Not all food is good for us, animals or the environment. Some foods promote animal-cruelty, habitat destruction and contribute to global warming and animal extinctions. But, it only takes a few small changes to the way we eat and shop, to make a big difference. And, to help you out, we have put together our top 10 tips for ethical eating. We’d love to hear what steps you’re taking to help animals and the environment, let us know in the comments below!
Avoid Palm Oil
Palm oil is in all sorts of products, from food and drinks to cosmetics, household products and fuel. Each day vast areas of the rainforest in Southeast Asia and increasingly Africa are destroyed to make room for palm oil plantations. This destruction of natural habitat is threatening many species, with the orangutan being one of the most impacted – read more about on our blog. Palm oil plants are also a massive contributor to climate change. So much so, that in 2015 greenhouse gas emissions from Indonesia – the world’s largest producer of palm oil – surpassed those of the United States.
Look for Fairtrade Products
Choosing products that are Fairtrade means you are supporting sustainable farming practices and ensuring better working conditions and fairer prices for farmers in developing countries.
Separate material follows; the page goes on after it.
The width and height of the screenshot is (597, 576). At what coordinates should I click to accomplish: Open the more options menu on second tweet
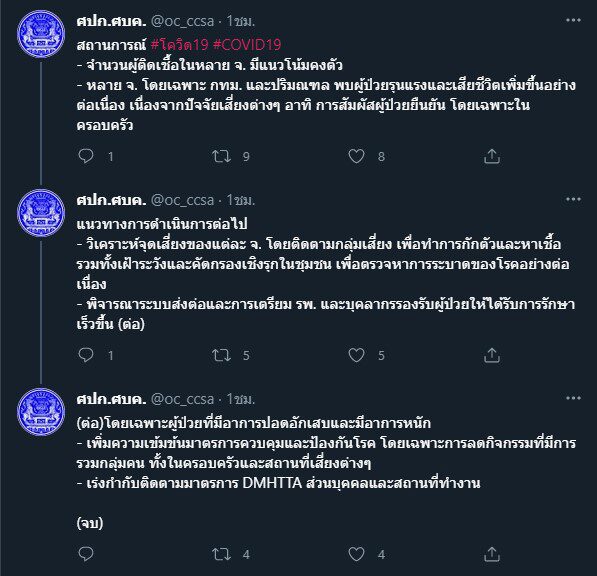point(573,199)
Everything from bananas, sugar and coffee to flowers, cotton and gold can be classed as Fairtrade, so just keep an eye out for the logo when shopping or have a read through the buying guide on the Fairtrade website.
Buy Free-Range Eggs
Buying eggs is not as simple as choosing the amount you need, there are many types to choose from, and not all are cruelty-free. Caged hens are kept in small cages in overcrowded barns and never given the opportunity to go outside or exercise. Selecting only free-range eggs will ensure you are not supporting such cruel practices, and that the eggs you are eating have come from hens kept in far better conditions. Don’t forget though, many products contain eggs, so check the ingredients carefully if you only want to buy free-range.
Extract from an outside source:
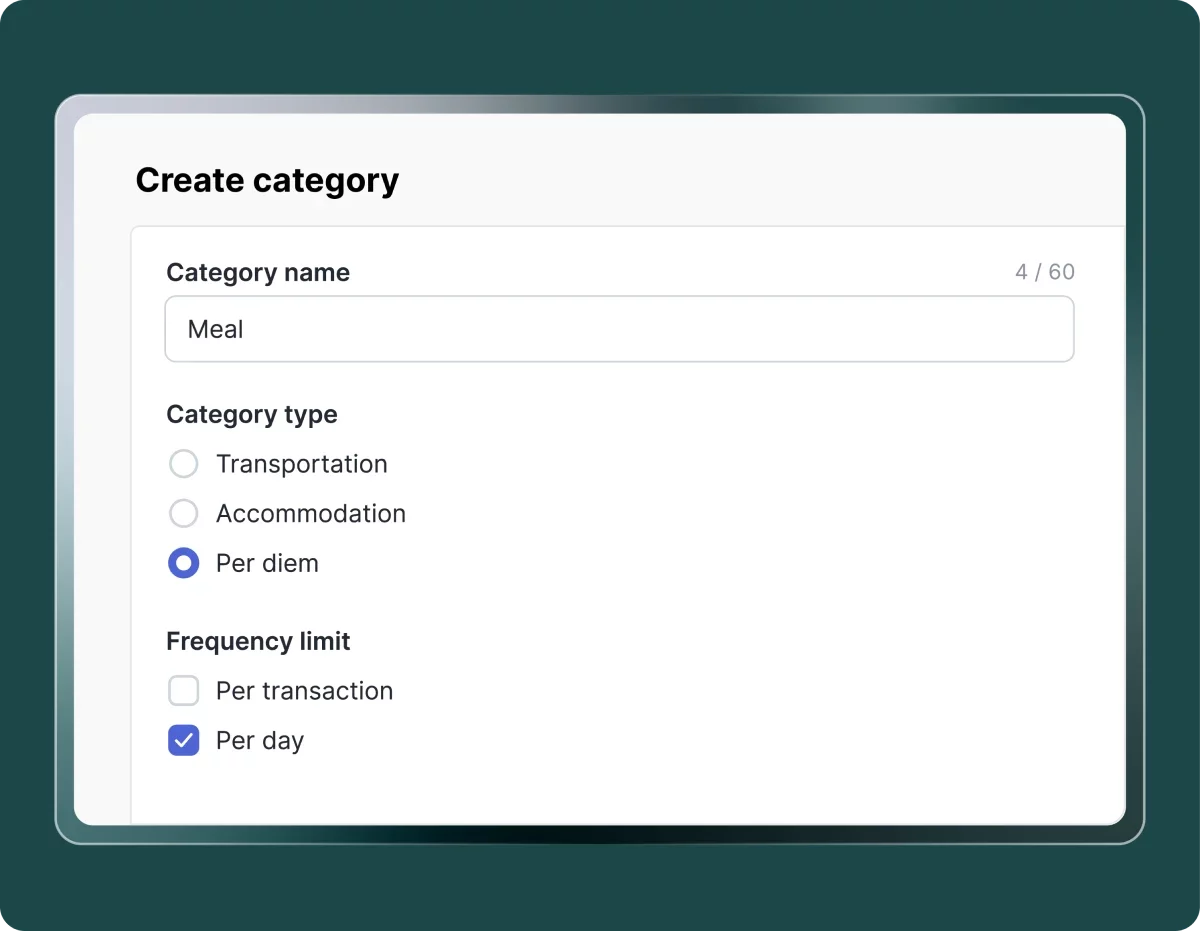
Task: Click the filled blue radio dot icon
Action: (x=183, y=564)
We have all seen organic food in the shops, but is it really better? By choosing to purchase organic food you’re avoiding chemical fertilisers and pesticides and supporting higher animal welfare standards. And, with up to 50% more wildlife, organic farms are fantastic for the birds and bees.
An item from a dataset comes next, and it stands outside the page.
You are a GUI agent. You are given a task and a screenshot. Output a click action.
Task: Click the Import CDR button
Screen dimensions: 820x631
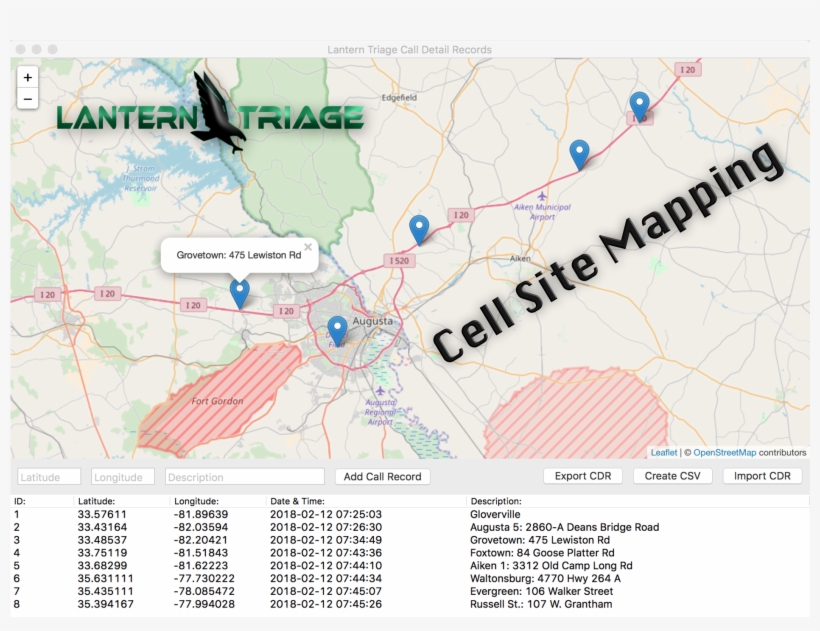tap(762, 475)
Picture credit: HessCreek (Wikimedia Commons)
Shopping locally at farmers markets and grocery stores not only supports local people and businesses, but it also lowers your carbon emissions. Produce that is in season and grown in your area travels far fewer miles to get to you than all of the out-of-season fruit and vegetables we see in our supermarkets. The food will be fresher and less chemical filled too.
Grow your own
If you have a garden, growing your own fruit and vegetables is a great way to become more environmentally friendly, and you’ll get a fantastic sense of satisfaction. It will save you money and reduce your carbon emissions as you’ll be eating food straight from the garden – far fewer food miles.
Eat your leftovers
Waste not, want not. How often do you find yourself throwing away leftover food? Eating all your leftovers will save you money and time – who doesn’t want a night off cooking every now and again? – and help the environment. Research has shown that greenhouse gas emissions from food production and waste breakdown are huge, so the less you throw out, the better it is for out planet.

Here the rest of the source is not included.